在《机器学习期刊》(Machine Learning Journal)的一篇新文章中,苹果详细介绍了如何应对提高Siri识别当地兴趣点(如小企业和餐馆)名称能力的挑战。
简而言之,苹果表示,它已经建立了定制的语言模型Geo-LM,将用户的地理定位知识融入其中,提高了Siri自动语音识别系统的准确性。这些模型使Siri能够更好地评估用户的语音内容。
苹果表示,该公司为美国人口普查局(U.S. Census Bureau)定义的169个统计区域设置了Geo-LM系统,占美国总人口的80%。

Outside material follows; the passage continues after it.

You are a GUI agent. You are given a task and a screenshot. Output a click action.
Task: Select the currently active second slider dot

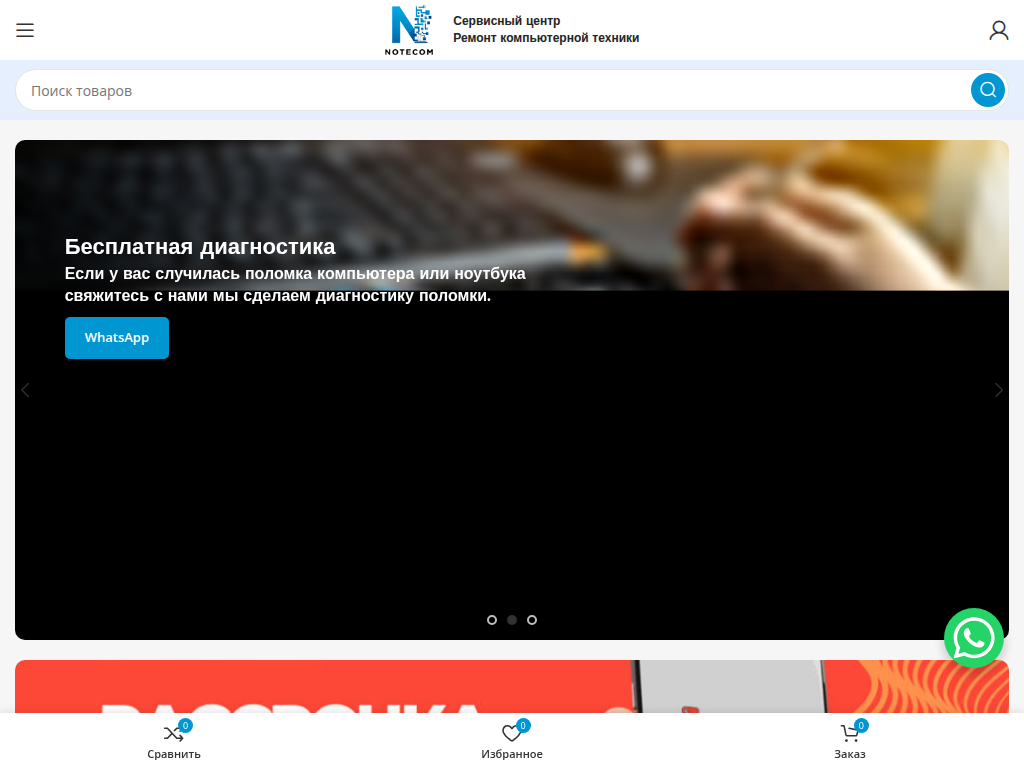pyautogui.click(x=512, y=620)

苹果还在全球范围内建立了一个单独的Geo-LM系统,以覆盖所有不受统计区域覆盖的区域。
当用户查询Siri时,系统会根据用户的当前位置使用Geo-LM系统。如果用户不在统计区域,或者Siri无法访问位置服务,系统就会默认使用全球Geo-LM系统。
苹果论文的技术性很高,而且相当详尽,但愿这种方式真的能够帮助Siri更好地识别不同地方的兴趣点名称,甚至能够根据用户的地理位置更好地区分爱荷华州和堪萨斯州的Tom餐厅。
在测试中,苹果公司发现,这些定制的语言模型可以将Siri的错误率降低41.9%至48.4%,这些错误率分布在美国八个主要城市:波士顿、芝加哥、洛杉矶、明尼阿波利斯、纽约、费城、西雅图和旧金山,但不包括像沃尔玛这样的大型连锁店。
根据研究公司Loup Ventures最近的一项研究,Siri在整体准确度上仍落后于Google Assistant,希望这些改进真的能提高Siri识别本地的能力。